───── Records supplied

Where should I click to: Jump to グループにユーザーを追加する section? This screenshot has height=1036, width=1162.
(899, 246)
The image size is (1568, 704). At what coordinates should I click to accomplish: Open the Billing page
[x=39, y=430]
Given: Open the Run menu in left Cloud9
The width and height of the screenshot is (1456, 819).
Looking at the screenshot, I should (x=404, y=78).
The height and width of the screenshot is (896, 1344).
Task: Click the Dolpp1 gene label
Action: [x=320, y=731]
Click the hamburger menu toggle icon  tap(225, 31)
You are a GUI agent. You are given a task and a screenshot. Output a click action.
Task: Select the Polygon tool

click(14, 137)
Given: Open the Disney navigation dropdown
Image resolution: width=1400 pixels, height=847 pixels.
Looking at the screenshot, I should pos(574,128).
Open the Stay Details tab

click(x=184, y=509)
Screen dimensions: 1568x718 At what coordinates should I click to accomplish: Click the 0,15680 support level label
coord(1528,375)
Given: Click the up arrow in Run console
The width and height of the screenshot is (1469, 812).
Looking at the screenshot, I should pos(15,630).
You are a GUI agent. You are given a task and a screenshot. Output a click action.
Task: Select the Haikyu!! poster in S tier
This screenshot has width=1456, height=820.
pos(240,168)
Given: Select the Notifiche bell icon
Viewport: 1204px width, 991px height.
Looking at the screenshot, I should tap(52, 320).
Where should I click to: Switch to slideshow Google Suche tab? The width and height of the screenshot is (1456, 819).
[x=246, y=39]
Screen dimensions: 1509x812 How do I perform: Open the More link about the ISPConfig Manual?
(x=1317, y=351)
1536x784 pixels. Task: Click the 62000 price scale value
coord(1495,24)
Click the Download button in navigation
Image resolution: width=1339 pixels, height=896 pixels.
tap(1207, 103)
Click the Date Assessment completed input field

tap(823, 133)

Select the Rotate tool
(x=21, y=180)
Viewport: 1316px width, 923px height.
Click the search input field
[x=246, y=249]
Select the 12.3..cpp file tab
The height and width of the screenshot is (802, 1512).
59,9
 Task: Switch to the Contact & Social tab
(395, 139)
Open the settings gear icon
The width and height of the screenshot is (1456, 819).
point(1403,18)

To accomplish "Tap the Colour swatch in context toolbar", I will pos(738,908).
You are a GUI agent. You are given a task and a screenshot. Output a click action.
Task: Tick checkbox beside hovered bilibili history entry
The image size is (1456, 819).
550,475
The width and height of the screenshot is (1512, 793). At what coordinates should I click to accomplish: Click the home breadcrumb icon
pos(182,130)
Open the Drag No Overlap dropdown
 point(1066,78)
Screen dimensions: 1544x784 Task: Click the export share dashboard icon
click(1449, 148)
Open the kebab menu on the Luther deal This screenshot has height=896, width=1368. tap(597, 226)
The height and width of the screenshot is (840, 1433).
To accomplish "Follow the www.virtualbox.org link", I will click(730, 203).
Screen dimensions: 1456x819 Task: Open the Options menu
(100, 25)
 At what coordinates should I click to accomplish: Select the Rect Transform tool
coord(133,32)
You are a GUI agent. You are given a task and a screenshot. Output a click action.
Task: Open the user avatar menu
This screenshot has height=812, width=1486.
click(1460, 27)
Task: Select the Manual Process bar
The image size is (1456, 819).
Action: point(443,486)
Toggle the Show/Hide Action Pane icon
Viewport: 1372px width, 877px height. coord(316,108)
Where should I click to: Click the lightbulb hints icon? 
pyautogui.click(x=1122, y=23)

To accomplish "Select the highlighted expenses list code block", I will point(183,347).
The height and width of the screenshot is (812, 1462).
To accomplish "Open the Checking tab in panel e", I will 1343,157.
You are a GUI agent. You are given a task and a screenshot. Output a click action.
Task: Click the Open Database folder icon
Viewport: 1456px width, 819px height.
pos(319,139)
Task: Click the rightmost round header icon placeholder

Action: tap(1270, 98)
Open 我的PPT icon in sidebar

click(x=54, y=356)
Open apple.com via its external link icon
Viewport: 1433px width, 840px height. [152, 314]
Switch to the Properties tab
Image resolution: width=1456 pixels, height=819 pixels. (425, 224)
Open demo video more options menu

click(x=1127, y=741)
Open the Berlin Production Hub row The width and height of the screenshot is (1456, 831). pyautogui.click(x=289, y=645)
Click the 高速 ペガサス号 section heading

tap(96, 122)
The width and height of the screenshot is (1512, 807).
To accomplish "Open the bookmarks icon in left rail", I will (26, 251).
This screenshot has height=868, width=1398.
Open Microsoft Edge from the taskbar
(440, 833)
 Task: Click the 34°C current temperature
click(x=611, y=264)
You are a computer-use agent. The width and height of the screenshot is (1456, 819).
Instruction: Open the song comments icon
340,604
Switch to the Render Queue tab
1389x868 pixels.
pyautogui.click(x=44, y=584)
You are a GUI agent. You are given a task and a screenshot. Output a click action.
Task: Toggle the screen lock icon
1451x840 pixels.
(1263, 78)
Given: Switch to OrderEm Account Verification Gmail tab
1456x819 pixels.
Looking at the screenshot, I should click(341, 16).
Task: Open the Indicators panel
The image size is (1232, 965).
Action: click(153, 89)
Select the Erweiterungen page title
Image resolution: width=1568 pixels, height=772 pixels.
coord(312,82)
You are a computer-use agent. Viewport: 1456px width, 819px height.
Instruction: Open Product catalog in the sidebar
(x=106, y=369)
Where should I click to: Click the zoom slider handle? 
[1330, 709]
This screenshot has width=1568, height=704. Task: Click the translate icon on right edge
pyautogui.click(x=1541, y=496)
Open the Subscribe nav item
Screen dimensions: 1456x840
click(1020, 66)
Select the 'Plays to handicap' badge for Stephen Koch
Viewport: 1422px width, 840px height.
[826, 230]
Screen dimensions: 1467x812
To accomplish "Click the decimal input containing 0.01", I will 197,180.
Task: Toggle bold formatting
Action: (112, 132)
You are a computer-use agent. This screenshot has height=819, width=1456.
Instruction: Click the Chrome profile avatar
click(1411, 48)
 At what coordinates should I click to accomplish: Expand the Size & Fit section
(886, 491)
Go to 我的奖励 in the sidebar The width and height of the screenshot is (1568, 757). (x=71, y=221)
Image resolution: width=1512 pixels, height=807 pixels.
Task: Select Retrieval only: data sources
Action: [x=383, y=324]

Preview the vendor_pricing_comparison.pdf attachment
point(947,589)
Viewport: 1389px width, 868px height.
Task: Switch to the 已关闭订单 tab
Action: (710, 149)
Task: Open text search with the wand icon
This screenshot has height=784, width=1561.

──────────

For every line of the material above that contains the word "panel", show the line.

▶ Result below
To accomplish "Open the Checking tab in panel e", I will 1343,157.
Task: Open the Indicators panel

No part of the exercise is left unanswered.